Whether recruitment is an in-house function or through employment agencies, finding the right employee can be tedious especially for positions that require highly credible employees. In addition, HR officers will post details of the vacant position including the job descriptions and job specifications needed for the job. However, some applicants will try their luck even if they don’t meet the minimum qualification standards. Because of this, even unqualified applicants will add up to the files of applicants to be scrutinized by the hiring personnel. If you are the one hiring employees, going through their curriculum vitae could take some time and interviewing each of them can be tiresome. Yet, if you hire them blindly, you will commit a grave mistake which is hiring an inefficient and ineffective employee. This infographic will help you to reach the best decision by avoiding common mistakes in hiring.
1. Looking for the perfect employee could prove your hopelessness because you won’t be able to find one. This is a common mentality among HR practitioners. You can’t blame them because organizations want to hire the most suitable applicant for a certain position. However, the problem with this is that you will be investing resources in the hiring process alone. The longer you hire the employee, the more time you are consuming for one job and the person waiting for your responses might get tired and by the time you inform that he or she is hired, the latter has already found a job. It will become an opportunity loss on your part.
2. On the other hand, you must not also be too excited to hire or get impulsive by jumping to conclusions on which you are going to hire. The problem is that because of the bias you formulated in your mind, you may not consider the qualifications of other applicants. Halo errors are often committed because the HR makes a judgment on the applicant using one or two criteria only. To solve this problem, the organization must establish a set of qualification and criteria that are quantifiable and require objectivity rather than subjectivity.

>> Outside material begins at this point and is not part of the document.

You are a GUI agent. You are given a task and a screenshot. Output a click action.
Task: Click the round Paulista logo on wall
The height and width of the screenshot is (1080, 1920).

3. When human resource officers interview applicants, their tendency is to become sympathetic about their stories. You must refrain from being too sympathetic because you might dive into your emotional side rather than being rational. Though decisions about who to hire require both intuitive and conceptual skills, you must give more weight to objective reasoning. How can you do this? If the system for hiring applicants is in place, you need to follow the process stringently by evaluating applicants without subjective biases.
4. Hiring is just a part of the recruitment process but it is the entry point of all the employees in the company. Failing to establish effective parameters in the screening of application can damage the future of the company. How? Remember that employees are the ones that make up the organization. An employee is supposed to be an asset but if you committed the mistakes mentioned above you might end up having liabilities.